Work instruction: Copy out all the entries shown below, exactly as they appear.

Stored data:
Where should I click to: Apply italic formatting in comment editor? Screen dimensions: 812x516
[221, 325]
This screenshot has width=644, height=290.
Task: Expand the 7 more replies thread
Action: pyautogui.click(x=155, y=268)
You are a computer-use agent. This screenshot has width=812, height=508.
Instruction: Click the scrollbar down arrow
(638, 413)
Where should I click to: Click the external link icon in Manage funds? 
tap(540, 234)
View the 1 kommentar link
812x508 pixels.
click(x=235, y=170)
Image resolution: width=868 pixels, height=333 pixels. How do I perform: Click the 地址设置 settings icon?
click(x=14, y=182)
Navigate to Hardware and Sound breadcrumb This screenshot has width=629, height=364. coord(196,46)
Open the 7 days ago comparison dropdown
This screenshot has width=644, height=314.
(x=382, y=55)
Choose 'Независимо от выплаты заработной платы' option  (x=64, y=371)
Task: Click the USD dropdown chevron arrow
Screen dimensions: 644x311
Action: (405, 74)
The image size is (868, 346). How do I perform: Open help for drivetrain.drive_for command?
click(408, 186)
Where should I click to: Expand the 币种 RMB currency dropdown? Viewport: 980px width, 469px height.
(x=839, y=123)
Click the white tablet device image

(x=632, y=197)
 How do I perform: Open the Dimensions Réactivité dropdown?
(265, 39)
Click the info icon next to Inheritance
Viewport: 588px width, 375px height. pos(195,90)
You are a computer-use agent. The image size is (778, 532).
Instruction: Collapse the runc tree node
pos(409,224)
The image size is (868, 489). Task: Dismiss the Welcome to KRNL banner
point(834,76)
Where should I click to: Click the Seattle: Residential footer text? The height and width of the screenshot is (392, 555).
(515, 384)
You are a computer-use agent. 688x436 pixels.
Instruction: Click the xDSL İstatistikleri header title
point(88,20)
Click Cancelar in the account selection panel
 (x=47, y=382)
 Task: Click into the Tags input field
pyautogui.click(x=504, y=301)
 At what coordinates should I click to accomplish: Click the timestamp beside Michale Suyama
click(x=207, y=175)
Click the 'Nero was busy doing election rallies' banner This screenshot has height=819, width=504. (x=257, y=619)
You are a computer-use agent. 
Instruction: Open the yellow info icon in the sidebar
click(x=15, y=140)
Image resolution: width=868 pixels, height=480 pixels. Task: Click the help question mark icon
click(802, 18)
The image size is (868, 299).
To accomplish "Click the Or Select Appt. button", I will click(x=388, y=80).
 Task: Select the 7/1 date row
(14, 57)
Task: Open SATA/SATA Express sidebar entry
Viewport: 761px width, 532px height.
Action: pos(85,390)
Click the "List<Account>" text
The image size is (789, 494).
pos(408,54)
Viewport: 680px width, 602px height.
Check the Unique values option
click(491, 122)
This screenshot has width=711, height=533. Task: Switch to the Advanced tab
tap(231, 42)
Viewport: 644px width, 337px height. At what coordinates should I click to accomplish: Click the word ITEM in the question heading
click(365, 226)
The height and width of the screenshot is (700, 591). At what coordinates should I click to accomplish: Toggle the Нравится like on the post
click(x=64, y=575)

Written answer:
Where should I click to: Apply italic formatting in comment editor? Screen dimensions: 812x516
[221, 325]
This screenshot has width=644, height=290.
Task: Expand the 7 more replies thread
Action: pyautogui.click(x=155, y=268)
You are a computer-use agent. This screenshot has width=812, height=508.
Instruction: Click the scrollbar down arrow
(638, 413)
Where should I click to: Click the external link icon in Manage funds? 
tap(540, 234)
View the 1 kommentar link
812x508 pixels.
click(x=235, y=170)
Image resolution: width=868 pixels, height=333 pixels. How do I perform: Click the 地址设置 settings icon?
click(x=14, y=182)
Navigate to Hardware and Sound breadcrumb This screenshot has width=629, height=364. coord(196,46)
Open the 7 days ago comparison dropdown
This screenshot has width=644, height=314.
(x=382, y=55)
Choose 'Независимо от выплаты заработной платы' option  (x=64, y=371)
Task: Click the USD dropdown chevron arrow
Screen dimensions: 644x311
Action: (405, 74)
The image size is (868, 346). How do I perform: Open help for drivetrain.drive_for command?
click(408, 186)
Where should I click to: Expand the 币种 RMB currency dropdown? Viewport: 980px width, 469px height.
(x=839, y=123)
Click the white tablet device image

(x=632, y=197)
 How do I perform: Open the Dimensions Réactivité dropdown?
(265, 39)
Click the info icon next to Inheritance
Viewport: 588px width, 375px height. pos(195,90)
You are a computer-use agent. The image size is (778, 532).
Instruction: Collapse the runc tree node
pos(409,224)
The image size is (868, 489). Task: Dismiss the Welcome to KRNL banner
point(834,76)
Where should I click to: Click the Seattle: Residential footer text? The height and width of the screenshot is (392, 555).
(515, 384)
You are a computer-use agent. 688x436 pixels.
Instruction: Click the xDSL İstatistikleri header title
point(88,20)
Click Cancelar in the account selection panel
 (x=47, y=382)
 Task: Click into the Tags input field
pyautogui.click(x=504, y=301)
 At what coordinates should I click to accomplish: Click the timestamp beside Michale Suyama
click(x=207, y=175)
Click the 'Nero was busy doing election rallies' banner This screenshot has height=819, width=504. (x=257, y=619)
You are a computer-use agent. 
Instruction: Open the yellow info icon in the sidebar
click(x=15, y=140)
Image resolution: width=868 pixels, height=480 pixels. Task: Click the help question mark icon
click(802, 18)
The image size is (868, 299).
To accomplish "Click the Or Select Appt. button", I will click(x=388, y=80).
 Task: Select the 7/1 date row
(14, 57)
Task: Open SATA/SATA Express sidebar entry
Viewport: 761px width, 532px height.
Action: pos(85,390)
Click the "List<Account>" text
The image size is (789, 494).
pos(408,54)
Viewport: 680px width, 602px height.
Check the Unique values option
click(491, 122)
This screenshot has width=711, height=533. Task: Switch to the Advanced tab
tap(231, 42)
Viewport: 644px width, 337px height. At what coordinates should I click to accomplish: Click the word ITEM in the question heading
click(365, 226)
The height and width of the screenshot is (700, 591). At what coordinates should I click to accomplish: Toggle the Нравится like on the post
click(x=64, y=575)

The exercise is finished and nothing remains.